There are a lot of posts talking, importantly, about problems in the implementation of Wing Chun Kuen. These will always exist. Any art will only ever be as good as the artist performing it, and will rise and fall because of this.

Through the history of MA, systems have been created, proved their value, grown stagnant over time, been overthrown by some new upstart, and the cycle has repeated.

Some turned to WCK over older arts, some to JKD over WCK, some to SBGi over JKD, and eventually the next thing will come along. That's nature.

What endures, however, beyond personal style or educational or implementation system is underlying concept or methodology and core movement. Similar beings with similar needs will gravitate towards similar solutions.

IMHO, this is an area where WCK shines, regardless of whether or not sifu or student de jour can individually take advantage of what it offers (and not every way suits every wayfarerer).

So, to me, the advantages to WCK, the reason why I enjoy it so much, are simply these:

1. Not attribute dependant. While strength, speed, flexibility, resilience, etc. can help and can make up for mistakes, the art itself does not require them. There are no acrobatics or contortionistic movements, and the average person, with dedication, can achieve the postures and paths of the art.

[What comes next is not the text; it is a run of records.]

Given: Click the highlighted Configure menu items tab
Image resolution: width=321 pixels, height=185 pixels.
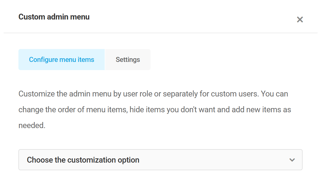Looking at the screenshot, I should click(61, 60).
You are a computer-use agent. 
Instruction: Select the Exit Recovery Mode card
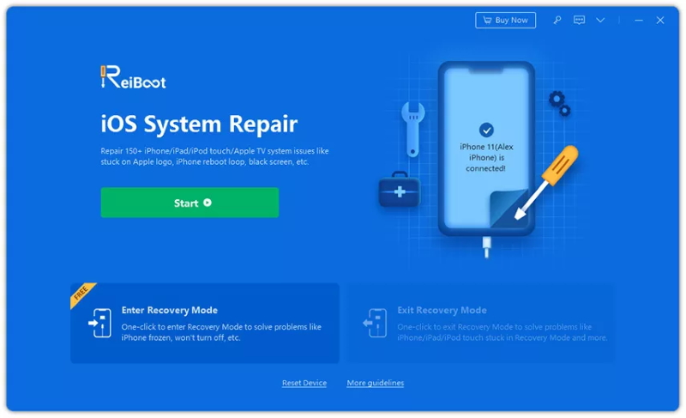pos(481,323)
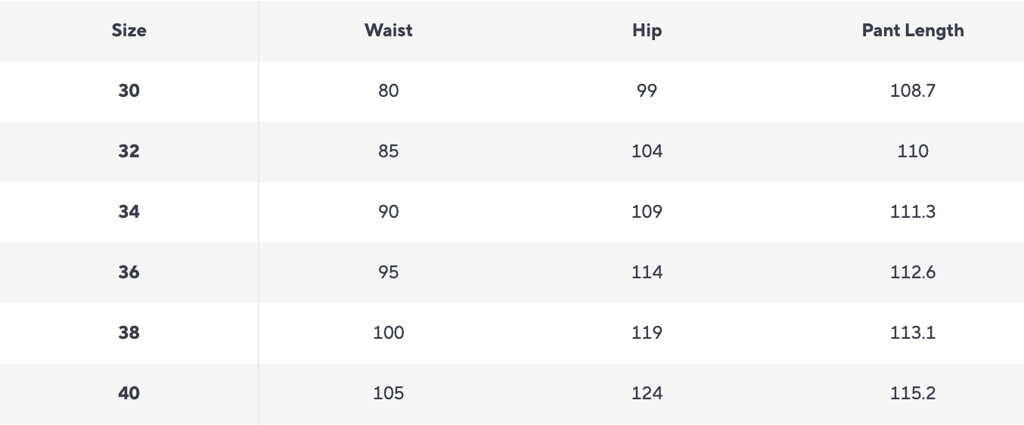
Task: Click the Pant Length column header
Action: point(912,31)
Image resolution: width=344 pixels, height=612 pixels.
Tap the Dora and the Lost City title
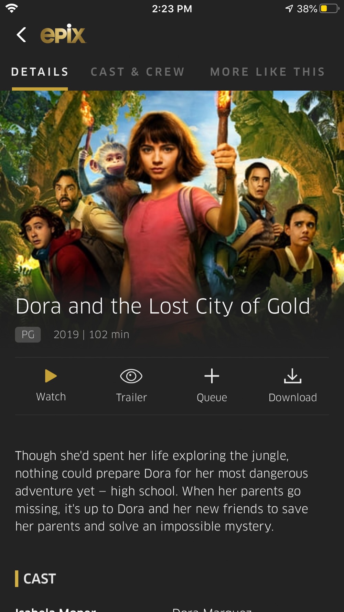pos(163,306)
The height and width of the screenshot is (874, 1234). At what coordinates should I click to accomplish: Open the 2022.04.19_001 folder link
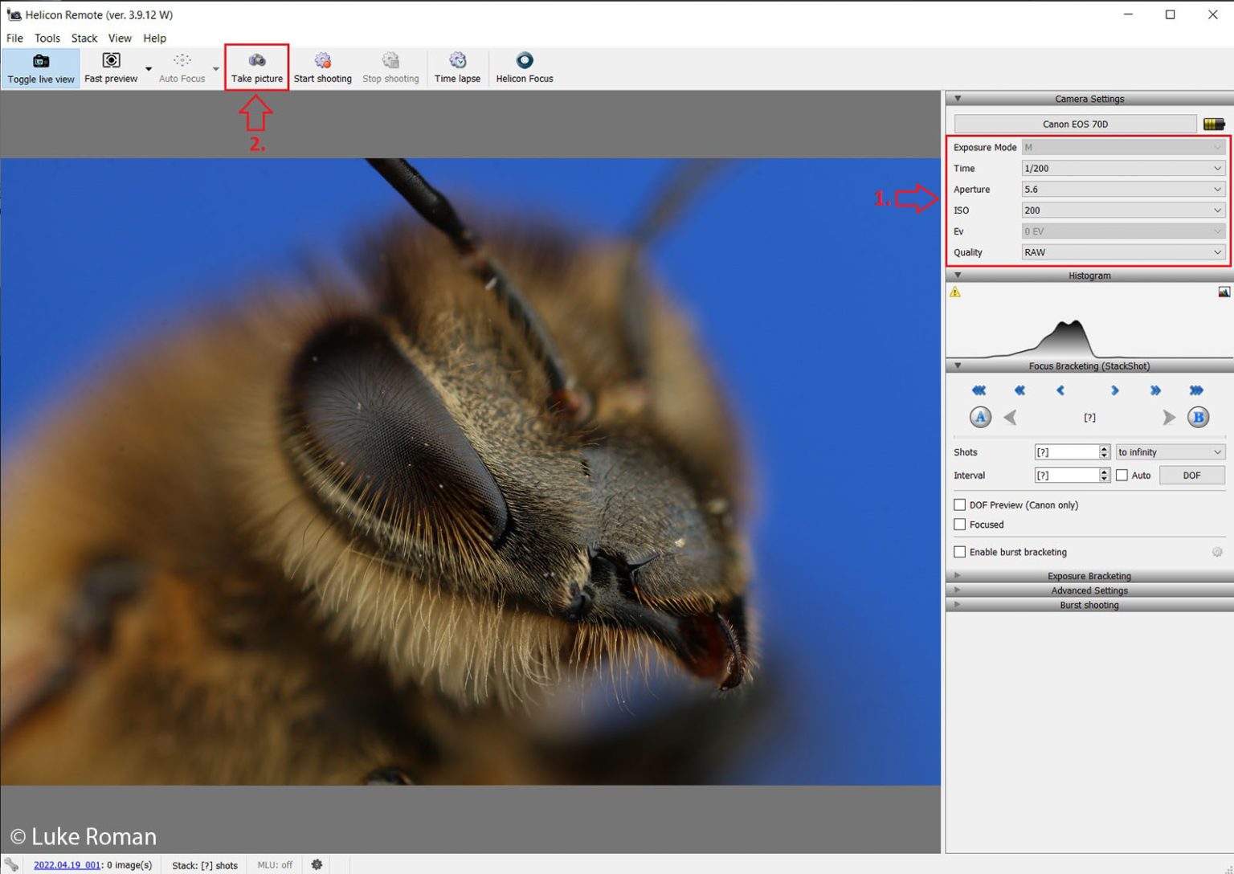point(67,865)
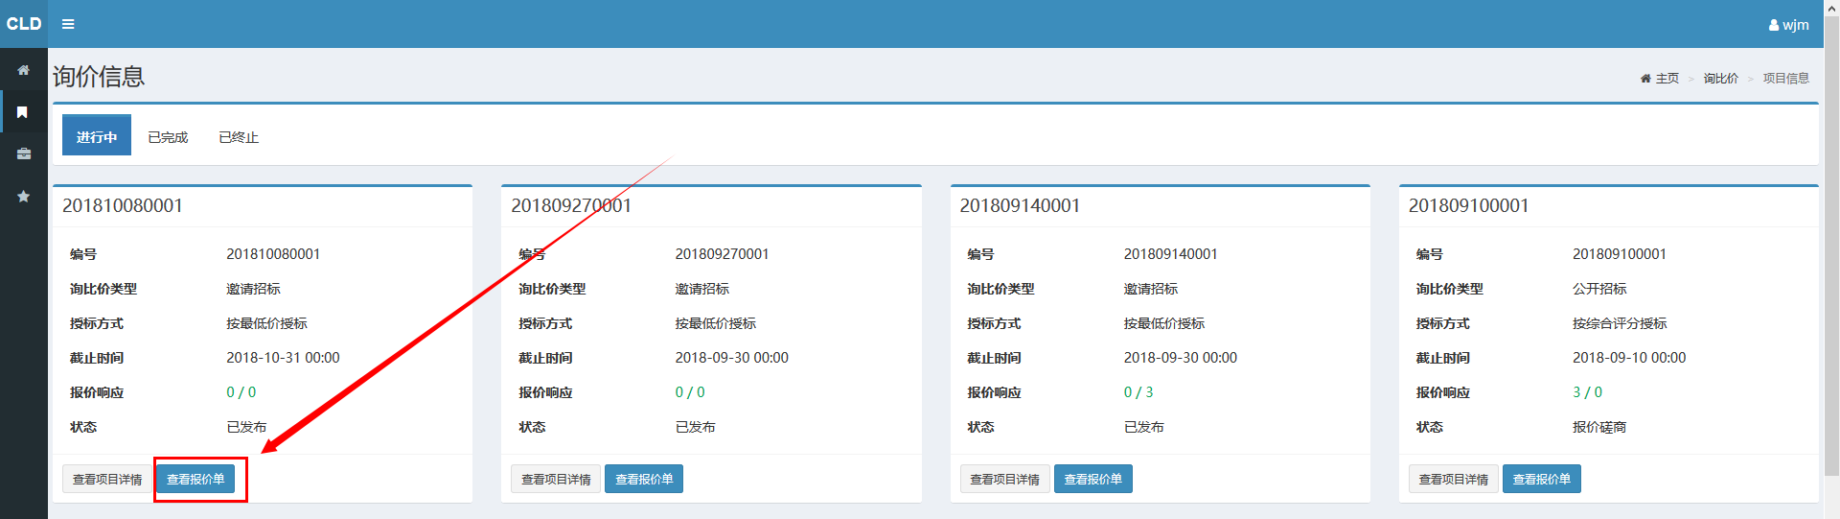Viewport: 1840px width, 519px height.
Task: Open 查看项目详情 for project 201810080001
Action: pos(107,479)
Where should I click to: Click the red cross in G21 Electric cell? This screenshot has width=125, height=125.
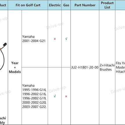pos(55,39)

2. Systematic/Progressive curriculum. If you had to sit in class and hear a professor yell out 1000 random historical facts, then be asked to write a coherent paper, you'd have problems. Wing Chun Kuen's material is presented in a clear, logical, consistently progressive manner, with reference sets which lay and expand upon a core foundation, and training exercises to actualize the same material.

There are other reasons too, of course, but those are what I look for in anything I choose to invest time.